Zhilang Qiu1, Siyuan Hu1, Walter Zhao1, Ken Sakaie2, Mark A. Griswold3, Derek K. Jones4, and Dan Ma1
1Biomedical Engineering, Case Western Reserve University, Cleveland, OH, United States, 2Imaging Institute, Cleveland Clinic, Cleveland, OH, United States, 3Radiology, Case Western Reserve University, Cleveland, OH, United States, 4Cardiff University Brain Research Imaging Centre (CUBRIC), School of Psychology, Cardiff University, Cardiff, United Kingdom
Synopsis
Keywords: MR Fingerprinting/Synthetic MR, Diffusion/other diffusion imaging techniques
We propose a self-calibrated subspace reconstruction method
for multidimensional MR Fingerprinting (mdMRF) scan for simultaneous relaxation
and diffusion mapping without pulsation gating. It is distortion-free, unlike
EPI-based diffusion MRI. MRF images corrupted by phase errors due to bulk and physiological
motions are automatically detected using an outlier detection algorithm and
corrected, in order to generate artifact-free relaxation and diffusion maps.
Introduction
MR Fingerprinting (MRF) [1] is a fast
quantitative imaging technique for simultaneous multi-parameter mapping. Previously,
a multidimensional MRF (mdMRF) framework was developed for joint relaxation-diffusion
quantification [2], which enables reliable quantification of compartment-specific
microstructural properties.
Because mdMRF employs diffusion-prepared SSFP readouts [3-5],
eddy currents or motion (bulk or physiological) induced phase errors could
affect image magnitude and phase, resulting in shading artifacts in the maps. To
reduce shading artifacts caused by signal dropouts and phase variations due to
brain pulsation during diffusion encodings, peripheral pulsation gating was
used. However, the optimal delay time from the pulse peak is subject-dependent,
which greatly limits method robustness and result quality. This is further
complicated by additional physiologic motions, such as cerebrospinal fluid
pulsation and bulk motion, besides cardiac pulsation. There are also scan
efficiency reduction due to irregular cardiac cycles, and reconstruction issues
when extended to 3D because of shot-to-shot timing inconsistency.
Here, we propose to address the shading artifacts in mdMRF without
pulsation gating using a self-calibrated subspace reconstruction method. Aliasing-free
high-resolution images can be accurately reconstructed, such that the corrupted
segments (or images) can be detected by a customized outlier detection algorithm,
and finally corrected (excluded) to achieve artifact-free relaxation and
diffusion maps.Method
Sequence: As in reference [2], the sequence is
composed of multiple acquisition segments, each starting with a preparation
module (T1 inversion, T2 preparation, or diffusion preparation).

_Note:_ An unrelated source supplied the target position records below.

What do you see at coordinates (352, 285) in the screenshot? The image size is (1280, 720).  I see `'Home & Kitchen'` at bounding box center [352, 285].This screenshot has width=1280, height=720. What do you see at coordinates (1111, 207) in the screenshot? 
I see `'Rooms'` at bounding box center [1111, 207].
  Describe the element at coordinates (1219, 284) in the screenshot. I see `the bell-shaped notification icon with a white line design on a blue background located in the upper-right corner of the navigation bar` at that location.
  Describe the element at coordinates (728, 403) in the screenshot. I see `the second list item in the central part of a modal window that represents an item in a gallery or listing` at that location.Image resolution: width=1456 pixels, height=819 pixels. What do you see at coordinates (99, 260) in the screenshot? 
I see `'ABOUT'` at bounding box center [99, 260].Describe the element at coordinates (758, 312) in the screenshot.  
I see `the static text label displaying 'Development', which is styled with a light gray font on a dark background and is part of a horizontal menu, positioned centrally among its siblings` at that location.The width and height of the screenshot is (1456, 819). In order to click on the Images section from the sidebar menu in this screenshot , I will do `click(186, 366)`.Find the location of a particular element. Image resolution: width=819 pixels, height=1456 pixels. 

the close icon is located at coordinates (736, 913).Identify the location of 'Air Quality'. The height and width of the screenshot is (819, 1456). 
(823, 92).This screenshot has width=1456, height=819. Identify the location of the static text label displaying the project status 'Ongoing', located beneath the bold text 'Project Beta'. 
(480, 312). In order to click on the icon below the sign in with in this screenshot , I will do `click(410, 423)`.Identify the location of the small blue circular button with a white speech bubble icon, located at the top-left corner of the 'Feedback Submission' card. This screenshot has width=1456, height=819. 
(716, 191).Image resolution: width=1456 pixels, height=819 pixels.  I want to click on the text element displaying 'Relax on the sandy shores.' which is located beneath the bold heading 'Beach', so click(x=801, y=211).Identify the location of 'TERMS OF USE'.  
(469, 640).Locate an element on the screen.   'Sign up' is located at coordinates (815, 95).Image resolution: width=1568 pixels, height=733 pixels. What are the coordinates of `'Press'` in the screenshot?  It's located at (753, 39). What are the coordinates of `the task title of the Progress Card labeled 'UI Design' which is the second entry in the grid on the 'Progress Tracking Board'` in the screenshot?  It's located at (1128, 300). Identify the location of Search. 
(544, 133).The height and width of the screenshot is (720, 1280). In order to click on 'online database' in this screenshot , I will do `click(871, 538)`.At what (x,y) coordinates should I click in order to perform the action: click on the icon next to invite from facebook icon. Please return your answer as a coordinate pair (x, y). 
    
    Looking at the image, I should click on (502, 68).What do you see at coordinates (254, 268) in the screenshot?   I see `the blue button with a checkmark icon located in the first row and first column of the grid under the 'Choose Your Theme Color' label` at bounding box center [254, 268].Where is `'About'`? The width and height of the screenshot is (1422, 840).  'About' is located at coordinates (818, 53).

In this work, we
used linear encoding (LTE) for diffusion preparation and FISP for MRF readout.
Reconstruction: Figure 1 shows the flowchart of the
proposed self-calibrated reconstruction consisting of two main procedures. The
first one is to obtain fully sampled low-resolution calibration data from under-sampled
central k-space using temporally local (segment-wise) low-rank matrix
completion, which applies low-rank matrix completion [6, 7] for each segment
separately.
The second procedure is to obtain the aliasing-free
full-resolution images from the under-sampled whole k-space, using subspace
reconstruction, where the subspace is estimated from the calibration data obtained
in the first procedure. A temporally global subspace was used here because it benefits
from global data sharing and provides significantly improved image quality compared
to a temporally local subspace.
Correction: Corrupted segments (or images) were
detected using a customized outlier detection algorithm and excluded in the
mapping step. Briefly, in the detection algorithm, the sum of the phase
difference between the first and the last images for each segment is used for
detection.
Parameter Mapping: A dictionary was simulated following
[2] and corrected by excluding segments corresponding to corrupted images.
Pattern matching [1] was performed to generate T1, T2, M0, and ADC maps.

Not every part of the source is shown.